The study based in rural Kenya in collaboration with the KEMRI Welcome Trust Research Programme, found that just over half of babies (54 percent) acquired the infection from someone within the household, whereas 32 percent acquired it from outside the household.
Older children were found to be the first case of the infection for around 73 percent of households where infants became infected through someone within the household.
“We found that quite a high proportion of the cases were introduced through elder sibling or cousins, in particular school-going children,” Nokes explains.
Identical patterns world wide
The study is the first to look at how RSV is introduced to households in a developing country context. Its findings echo a similar study in the US in the 1970s, which also suggested schoolchildren play an important role in bringing infection into household.

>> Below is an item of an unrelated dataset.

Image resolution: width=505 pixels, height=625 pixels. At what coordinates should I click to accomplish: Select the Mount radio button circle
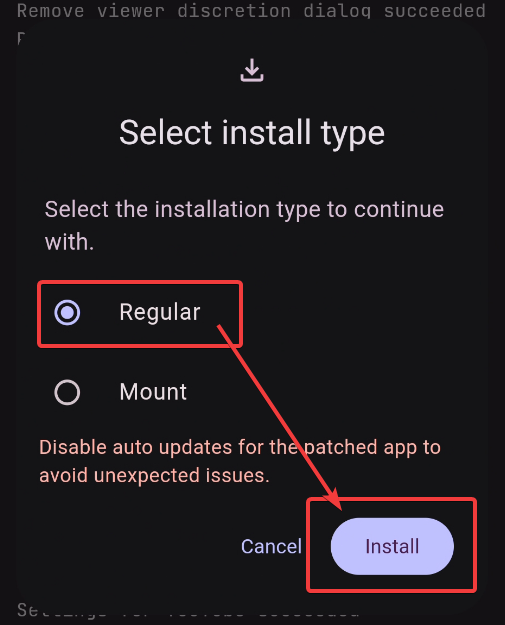point(67,392)
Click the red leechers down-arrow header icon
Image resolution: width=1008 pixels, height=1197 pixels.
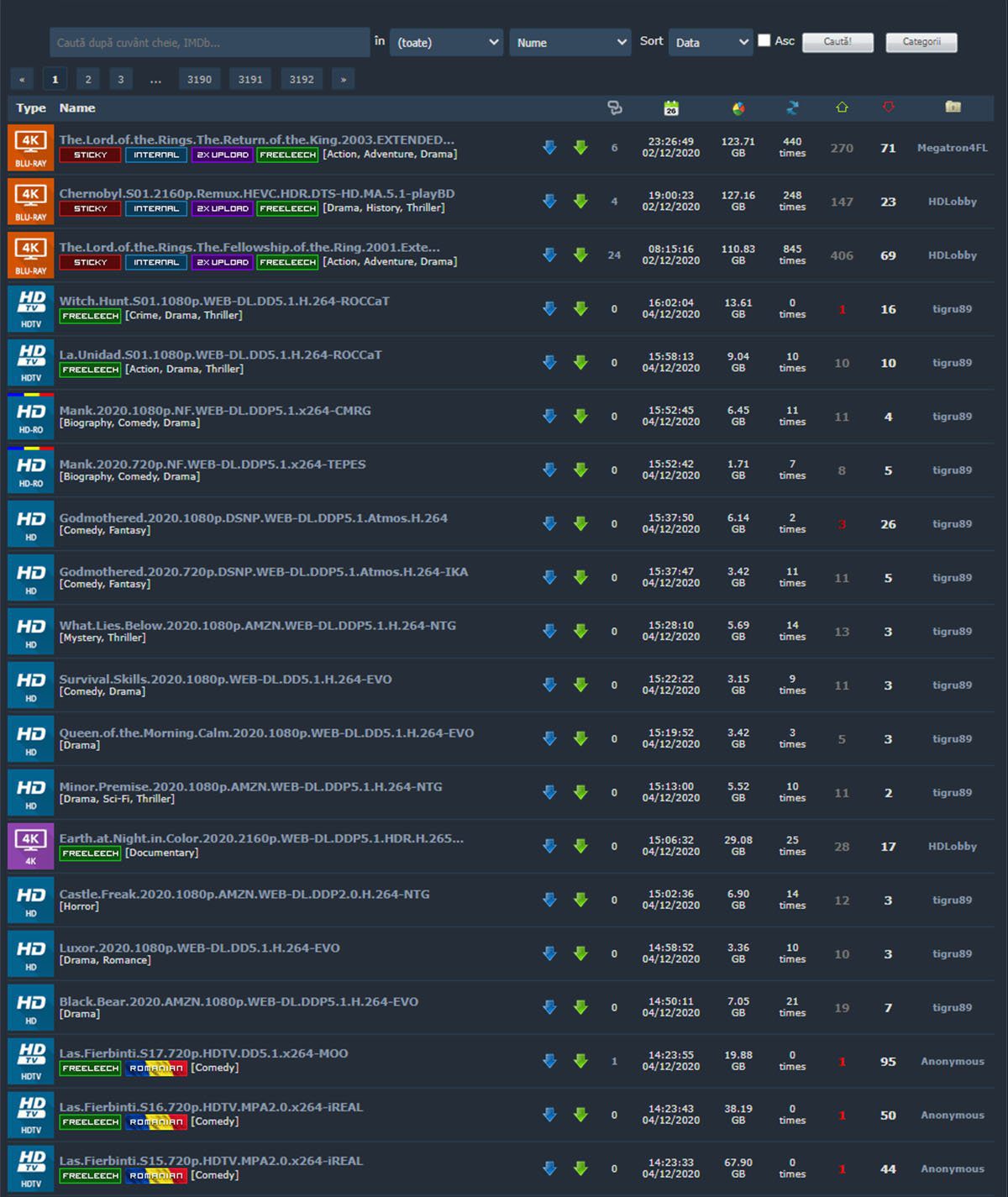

“The virus is ubiquitous but this work hasn’t been done in a developing country situation before,” Nokes says. “We now know that the same pattern we see in the industrialized world also occurs in low income countries.”
The findings have implications for vaccination and other control measures both in the industrialized and the developing world.
Currently, it is not possible to deliver an RSV vaccine to very young babies. An alternative that has been suggested is to immunize the other family members of babies who are up to six months old during the period when the virus is most active.
This is known as a “cocoon” strategy as it does not directly inoculate the baby but instead focuses on those around the infant who are most likely to pass on infection.
“It’s possible that you could vaccinate other members of the household, particularly the older siblings of the infant, even through a school vaccination program,” says Nokes.
“If you are coming into the next RSV epidemic and we know a family has a small baby, you could give a vaccine to the older siblings.”